[Stored data]
************

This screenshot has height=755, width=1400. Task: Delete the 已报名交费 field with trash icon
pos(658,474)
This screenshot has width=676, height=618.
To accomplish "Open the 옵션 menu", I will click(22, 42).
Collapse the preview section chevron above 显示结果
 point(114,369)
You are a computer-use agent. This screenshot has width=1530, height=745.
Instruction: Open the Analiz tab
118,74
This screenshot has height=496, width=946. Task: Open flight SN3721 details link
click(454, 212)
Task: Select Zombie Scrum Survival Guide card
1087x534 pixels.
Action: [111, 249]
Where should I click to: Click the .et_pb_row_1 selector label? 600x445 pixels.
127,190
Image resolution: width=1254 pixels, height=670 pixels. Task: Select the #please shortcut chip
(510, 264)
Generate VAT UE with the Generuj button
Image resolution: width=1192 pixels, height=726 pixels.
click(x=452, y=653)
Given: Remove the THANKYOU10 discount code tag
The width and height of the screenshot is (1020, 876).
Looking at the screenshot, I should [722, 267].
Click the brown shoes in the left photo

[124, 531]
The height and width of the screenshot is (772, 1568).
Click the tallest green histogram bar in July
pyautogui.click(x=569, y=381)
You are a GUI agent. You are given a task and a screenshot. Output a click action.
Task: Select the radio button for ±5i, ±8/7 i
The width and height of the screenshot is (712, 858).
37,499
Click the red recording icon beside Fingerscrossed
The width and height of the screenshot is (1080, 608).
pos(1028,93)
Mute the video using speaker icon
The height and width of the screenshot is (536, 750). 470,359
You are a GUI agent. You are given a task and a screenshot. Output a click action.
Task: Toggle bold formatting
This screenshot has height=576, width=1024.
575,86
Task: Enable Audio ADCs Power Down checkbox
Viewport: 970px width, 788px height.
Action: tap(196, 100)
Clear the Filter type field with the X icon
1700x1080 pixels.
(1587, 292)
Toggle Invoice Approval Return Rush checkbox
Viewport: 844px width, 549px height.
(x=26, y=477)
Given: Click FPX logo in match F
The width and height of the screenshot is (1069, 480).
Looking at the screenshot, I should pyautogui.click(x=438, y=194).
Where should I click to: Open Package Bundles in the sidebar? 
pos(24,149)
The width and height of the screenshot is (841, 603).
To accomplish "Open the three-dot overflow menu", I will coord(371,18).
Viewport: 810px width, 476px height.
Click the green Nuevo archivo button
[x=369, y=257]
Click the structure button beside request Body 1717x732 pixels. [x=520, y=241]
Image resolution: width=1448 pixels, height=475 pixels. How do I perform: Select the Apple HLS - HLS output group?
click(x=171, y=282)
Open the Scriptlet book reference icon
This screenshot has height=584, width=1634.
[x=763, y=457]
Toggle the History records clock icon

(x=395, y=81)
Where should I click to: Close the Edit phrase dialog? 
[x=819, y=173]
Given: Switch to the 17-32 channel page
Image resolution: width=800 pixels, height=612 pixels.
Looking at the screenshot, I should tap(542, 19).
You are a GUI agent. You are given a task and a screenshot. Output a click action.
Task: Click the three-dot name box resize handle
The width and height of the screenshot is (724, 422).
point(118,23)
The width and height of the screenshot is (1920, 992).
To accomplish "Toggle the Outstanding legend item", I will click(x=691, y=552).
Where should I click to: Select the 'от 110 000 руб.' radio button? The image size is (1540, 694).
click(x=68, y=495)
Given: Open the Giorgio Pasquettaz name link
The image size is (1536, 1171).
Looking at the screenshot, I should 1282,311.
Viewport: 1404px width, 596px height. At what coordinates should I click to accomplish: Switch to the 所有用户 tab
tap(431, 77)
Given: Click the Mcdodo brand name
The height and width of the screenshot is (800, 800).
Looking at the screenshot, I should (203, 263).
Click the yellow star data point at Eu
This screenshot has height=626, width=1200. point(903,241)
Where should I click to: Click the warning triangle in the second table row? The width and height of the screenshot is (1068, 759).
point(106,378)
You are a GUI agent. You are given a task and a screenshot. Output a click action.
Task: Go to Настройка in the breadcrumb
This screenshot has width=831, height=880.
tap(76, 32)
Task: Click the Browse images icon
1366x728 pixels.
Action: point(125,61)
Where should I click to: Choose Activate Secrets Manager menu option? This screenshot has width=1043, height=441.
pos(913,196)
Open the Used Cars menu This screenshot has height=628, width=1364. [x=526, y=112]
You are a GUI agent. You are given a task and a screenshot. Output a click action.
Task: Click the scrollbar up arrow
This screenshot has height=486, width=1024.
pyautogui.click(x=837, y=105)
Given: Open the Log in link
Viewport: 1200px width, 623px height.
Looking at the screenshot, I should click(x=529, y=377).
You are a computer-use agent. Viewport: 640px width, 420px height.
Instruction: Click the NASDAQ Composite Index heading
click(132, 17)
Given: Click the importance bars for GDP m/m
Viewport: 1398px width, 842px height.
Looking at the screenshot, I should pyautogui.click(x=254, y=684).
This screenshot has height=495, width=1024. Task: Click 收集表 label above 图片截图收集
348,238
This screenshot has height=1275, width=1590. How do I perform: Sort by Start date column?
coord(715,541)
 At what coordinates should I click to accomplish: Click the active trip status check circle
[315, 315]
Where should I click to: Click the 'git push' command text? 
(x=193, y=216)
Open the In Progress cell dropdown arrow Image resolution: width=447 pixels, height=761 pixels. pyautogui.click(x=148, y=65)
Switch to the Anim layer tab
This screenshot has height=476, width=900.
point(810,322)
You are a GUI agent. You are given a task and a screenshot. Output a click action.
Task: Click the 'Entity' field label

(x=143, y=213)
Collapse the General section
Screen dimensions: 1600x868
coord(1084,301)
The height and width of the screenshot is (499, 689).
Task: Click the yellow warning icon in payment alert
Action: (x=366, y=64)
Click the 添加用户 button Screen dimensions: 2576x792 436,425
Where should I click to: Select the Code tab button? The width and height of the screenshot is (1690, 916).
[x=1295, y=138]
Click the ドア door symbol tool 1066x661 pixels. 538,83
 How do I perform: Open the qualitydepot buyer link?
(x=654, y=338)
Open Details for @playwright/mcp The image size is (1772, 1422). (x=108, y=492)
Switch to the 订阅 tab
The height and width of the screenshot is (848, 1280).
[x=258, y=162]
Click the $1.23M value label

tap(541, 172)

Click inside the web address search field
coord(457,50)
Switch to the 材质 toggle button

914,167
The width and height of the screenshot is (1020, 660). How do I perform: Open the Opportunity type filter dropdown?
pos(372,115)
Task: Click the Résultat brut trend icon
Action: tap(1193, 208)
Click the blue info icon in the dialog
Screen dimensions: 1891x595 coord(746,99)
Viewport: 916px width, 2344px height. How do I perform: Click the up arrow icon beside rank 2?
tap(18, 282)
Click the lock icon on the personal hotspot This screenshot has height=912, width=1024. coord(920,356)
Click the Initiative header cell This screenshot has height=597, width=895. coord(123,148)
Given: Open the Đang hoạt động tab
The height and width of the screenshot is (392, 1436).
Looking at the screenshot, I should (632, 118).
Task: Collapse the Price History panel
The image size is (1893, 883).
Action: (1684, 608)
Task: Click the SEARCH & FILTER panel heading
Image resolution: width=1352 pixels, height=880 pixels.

************

Task details: Match on "will": copy every line in the records that has it.

Output for this task:
To accomplish "Open the 옵션 menu", I will click(22, 42).
To accomplish "Open the three-dot overflow menu", I will coord(371,18).
To accomplish "Toggle the Outstanding legend item", I will click(x=691, y=552).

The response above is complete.